Горела даже не дача – чья-то очень богатая усадьба. Сзади слышались пожарные колокола. При всей ярости огонь не мог одолеть двухэтажную хоромину – да что там – дворец со множеством всяких служб. Суетилось немало людей, то ли прислуги, то ли самих грабителей. Бегали женщины в ночных рубашках, визжали дети, с верхнего этажа слышались выстрелы, а снизу крики:
Мать твою, жарко?
– Пуля – дура! На-ко выкуси!
– Закуси своими сучьими денежками!
– А мы пока подкеросиним… твоим-то керосинчиком!..
Верно, и под выстрелами тащили бутыли и ведра, плескали в огонь, сразу вздымая пламя. Но все ж кого-то задело:
– Сучья кровь… в брюхо…
Под эти крики у майора проснулся воинственный дух. Он подскочил с револьвером в руке к полицейским, спокойно покуривавшим у передних саней. Там был даже подполковник – на свету блеснули погоны.
– Почему стоите?! Почему не спасаете людей?..
– …блядей-то?
– Детей! Женщин, наконец, оттащите!..
Потаскух таскать?..
Появление незнакомого майора ничуть не загасило мирные папироски. Лишь смех:
– А этот еще откуда?
– От верблюда, видать!..
Майор
– Я ваш новый губернатор. Если хоть один человек погибнет… вы, подполковник, завтра же пойдете под суд!
Долго, слишком долго длилось молчание. Этот народ, наверно, перевидал не одного губернатора, знали, с какой свитой следует, да и не в драных же санях. Но что-то в глазах выскочившего из саней барина было, видно, такое… Немая сцена окрасилась под цвет побелевшего лица подполковника, а потом и побелевшей, вскинутой к виску руки, – под изумленный, перепуганный шепот:
– Слушаюсь… да, слушаюсь… Что вы стоите, олухи?! – это уже своим. – За мной… со мной, говорю!
Еще яснее:
– Веревкин, собирай в свои сани баб… женщин то есть! Скрибайло… детишек к себе сажай… откуда в этом борделе еще и дети?..
Все с револьверами и шашками наголо унеслись в сторону огня и незатухавших выстрелов, а вслед и пожарные колымаги грянули, наводя еще большую панику.

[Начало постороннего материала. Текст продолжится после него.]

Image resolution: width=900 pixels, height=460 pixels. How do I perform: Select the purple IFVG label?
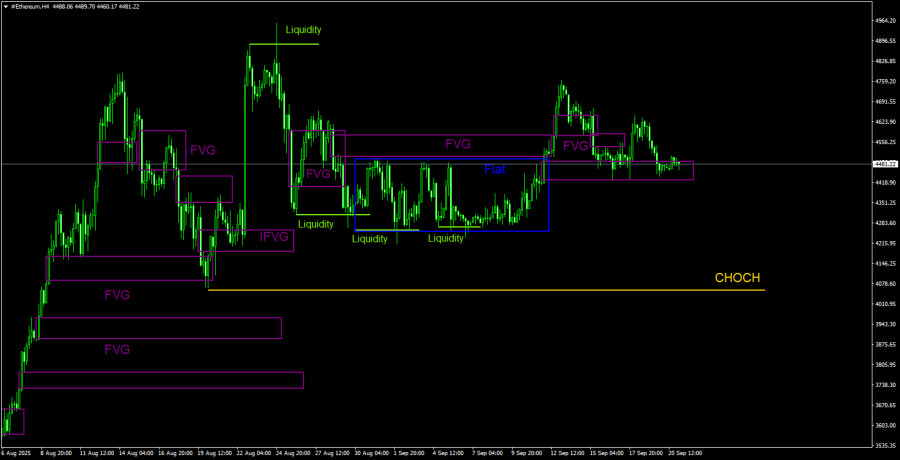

– Что, барин, домой пора? – с чего-то повеселел кучер. – Плакали наши денежки… девочки то есть…
– Погоди. И объясни, что знаешь.
– Что объяснять, барин. Дело известное. Дворец одного из Гагариных. То ли пропился, то ли ему стал не нужен агромадный, старый дворчина – продал откупщику-керосинщику. Тот в одном крыле сам живет, в другом бордель самолучший содержит. Дело верное – денежки верные! Как не пограбить такого человека?
Рассудительные у Алексея Дмитриевича кучера!
Только не понравилось кучеру, что и в его сани набилось немало голозадых девиц. Он их уминал уже ногами. Губернатору с майором совсем закуток оставался.
Истинно российское вступление в должность!
Столыпин под визги девиц посмеивался: вступать так вступать… как по земле ступается… Можно в сапогах, а можно и босиком. Святые-то как по русской земле ходили?
На следующий день наивное инкогнито сгорело вместе с дворцом керосинщика. В Санкт-Петербург, на имя министра Плеве, полетела служебная телеграмма: «ГУБЕРНИЮ ПРИНЯЛ НАВОЖУ ПОРЯДОК СТОЛЫПИН».
IV
Легко сказать: навожу порядок!
Путями неисповедимыми Саратов был связан с Белоруссией и особенно с Западной Гродненщиной. А разве у него было время примирить там непримиримое?..
Это могло бы показаться дурным сном, а между тем было именно так. Едва приняв Саратовскую губернию, Столыпин понял, что Западный край буквально дышит у него за спиной. Один за другим начали полыхать не только дворцы-бордели керосинщиков, но и помещичьи усадьбы уже по глухим уездам. Департамент полиции, то есть тот же Алешка Лопухин, требовал, стервец, «доподлинно установить, где находятся сейчас разыскиваемые нами и скрывшиеся в Саратовской губернии лица: Гершуни, он же Исаак Герш, провизор из Минска; давно разыскиваемый полицией Михаил Гоц, сын купца-миллионера, – один из эсеровских главарей; Фрума Фрумкина, родом из Минска, намеренная где-то у вас устроить типографию; Шимель-Лейба Сикорский, 20 лет, из ремесленников Гродненской губернии…» И дальше, дальше, целая череда фамилий.